The routine this year was more concentrated in the Garden Stage with a couple of forays out to the Black Isle Brewery Tent. Here we saw some of the talented local youth traditional music players in the form of the Caledonian Ceilidh Trail. Next it was down to the Garden Stage to see the latest incarnation of the Singing Kettle – the Fun Box – lots of fun being had by old and young alike. A break in proceeding allowed a trip round site with the kids –the usual magic being present with magic shows and puppeteers bringing fairy stories to life. After some poor personal attempts at crafting it was back to the Garden Stage for the Hayseed Dixie. This riotous bunch from America play heavy metal in bluegrass style. It should not work but it does – to tremendous effect. They will be in Ironworks soon – GO SEE!!

I thought the kids may want to get home, but no they wanted to stay which gave me the opportunity to see Idlewild. They are another band which passed me by so it was interesting to see them in the flesh. They also had the crowd singing along with their melodic songs.

Eddi Reader closed the evening in the Black Isle Tent. There was something very special in this performance. Eddi and her band transformed the tent in turns from Glasgow to France. Some of the songs reflected her time in France, whilst others came from her close knit Glasgow home community. She played a range of material from her Fairground Attraction days through to her most up to date CD Vagabond. The set opened with a poignant tribute to the late Cilla Black and closed with her recreating her reluctant Auntie Jean being persuaded to sing at a tenement get together – choosing Moon River.

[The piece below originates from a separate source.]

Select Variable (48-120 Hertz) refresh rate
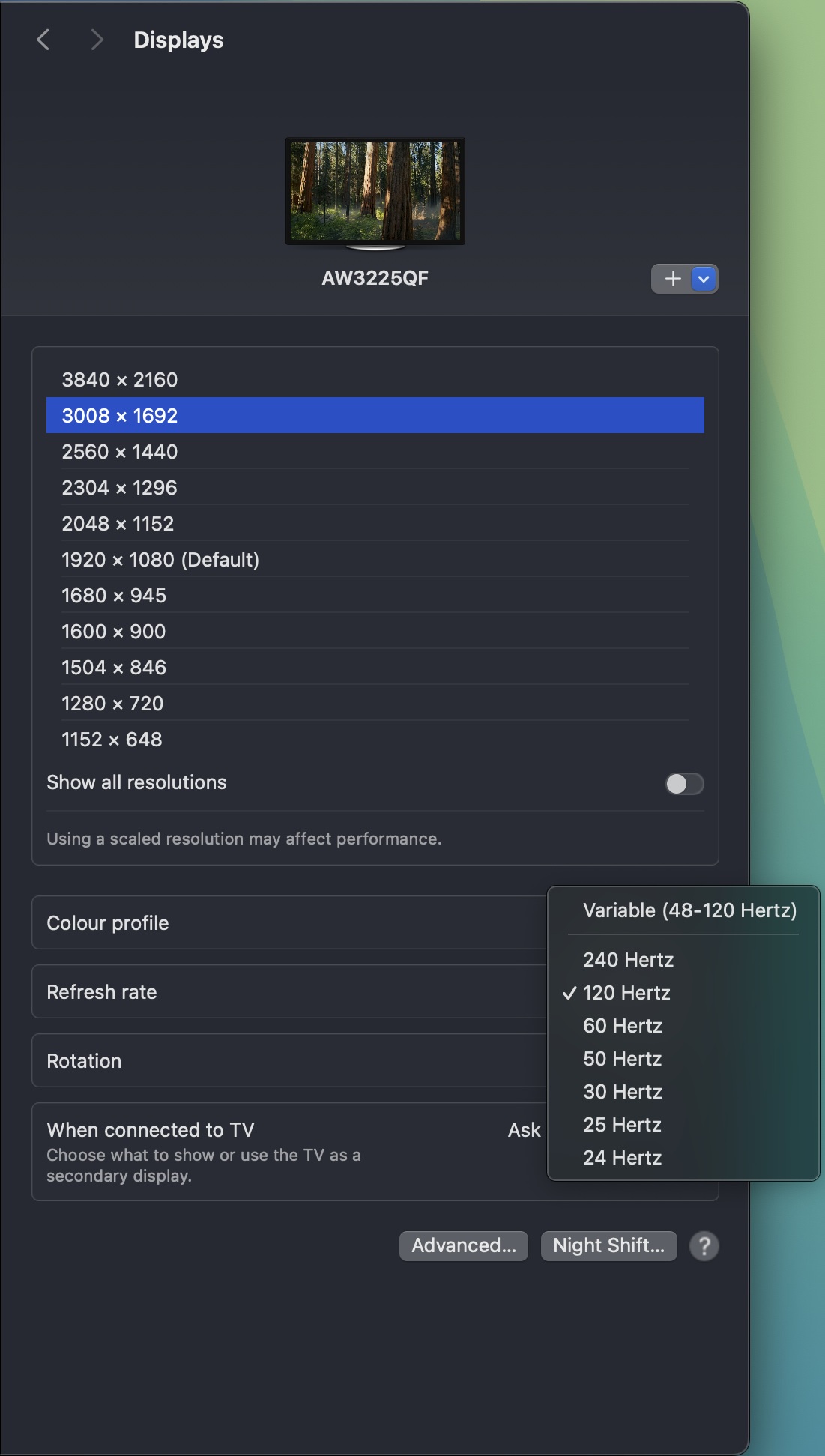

Saturday again dawned dry – something of a record for this year and we headed out to the Garden Stage for a short percussive opening set by local group Rhythm Wave. They combined Celtic, African and South American beats to warm things up. Technical problems meant that second local band of the day Dorec-A-Belle had to play a truncated set. They were just getting into their stride when they were informed to cut the performance. This was disappointing as they were highlighting material from their first CD. This shows the band further evolving their sound both sonically (shades of Michael Nyman) and lyrically.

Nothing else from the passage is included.